© JUNGE FREIHEIT Verlag GmbH & Co.  www.jungefreiheit.de  27/10 02. Juli 2010

Kolumne
Der brave Bürger zahlt trotzdem
Rolf Dressler

Die Botschaft hör’n wir wohl – allein, auch das jüngste Wochenendtreffen der G20-Staatenlenker hat den Glauben der Völker an eine Umkehr hin zu besseren Ufern nicht eben beflügelt. Denn was sind die wohlfeilen Bekundungen bei Licht besehen wirklich wert, man wolle wenigstens die Neuaufnahme immer neuer Schulden bis 2015 halbieren, wenn diese bloßen Absichtserklärungen lediglich als Kann-Bestimmung daherkommen, als eine Veranstaltung auf ausdrücklich freiwilliger Basis also? Trotzdem werden viele sagen, ein Mini-Anfang sei doch immerhin schon mal ein bißchen mehr als gar nichts.

Doch wem erschließen sich noch die aberwitzigen Dimensionen jener Euro- oder Dollar(papier)werte, mit denen die Politiker jonglieren wie Otto Normalverbraucher mit dem Inhalt seiner mehr oder minder gut gefüllten Geldbörse? Selbst ein paar lockere Milliarden ordnet man eher der Abteilung Kleingeld zu, wenn hektisch und gleich reihenweise sogenannte staatliche Rettungspakete bis an die Billionen-Euro- oder Dollargrenze geschnürt werden.
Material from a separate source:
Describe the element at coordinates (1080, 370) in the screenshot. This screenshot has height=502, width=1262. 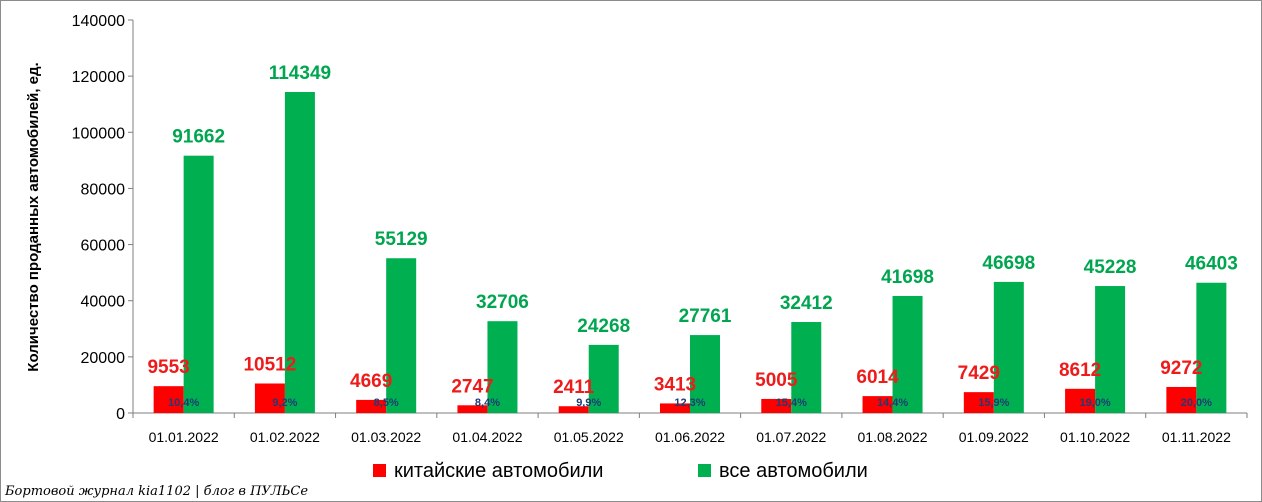
I see `data-label-chinese: 8612` at that location.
Aber der vielbeschworene „Souverän“, der Wähler, fällt den von ihm Gewählten noch immer nicht in den Arm. Unverdrossen huldigen Regierende wie Regierte, Politik und Bevölkerung, Lobbyverbände, Kirchen und eine machtvolle Wohlfahrtsindustrie dem ewig jungen Fetisch einer „sozial gerechten Verteilung aller materiellen Güter“. Sie alle sind und bleiben gebannt durch den monströsen Mythos des Sozialen, die (un)heimliche, jedoch sehr reale (Ersatz-)„Religion“ unseres Zeitalters.

Der pausenlos eingeforderte „soziale Ausgleich“ kann aber wohl kaum das entscheidende Problem sein angesichts des gigantischen, längst überbordenden staatlichen Sozialhaushalts sowie privater Geld- und Sachvermögen von inzwischen sage und schreibe mindestens schon fünf Billionen Euro hier bei uns in Deutschland.

Ein zählebiges Phänomen vernebelt zu vielen Leuten offenbar die Sinne. Es scheint, als wollten sie – nervenkitzelnd – gerade auch von den Milliardenspielernaturen in der Politik durchaus auch so ein bißchen beschwindelt und betrogen sein. Jedenfalls solange es ihnen nicht „an die eigene Jacke“ geht. Bilanzbetrug wird, je nachdem, offenbar als unterschiedlich schlimm empfunden bei Bankmanagern und Firmenleitern – oder gar an der Spitze von Fußballprofiklubs. Der brave Bürger zahlt trotzdem weiter seine Steuern und geht wählen – und der wahre Fußballfan ist sowieso nicht umzuwerfen.

 

Rolf Dressler war langjähriger Chefredakteur beim „Westfalen-Blatt“ in Bielefeld und ist nun freier Journalist.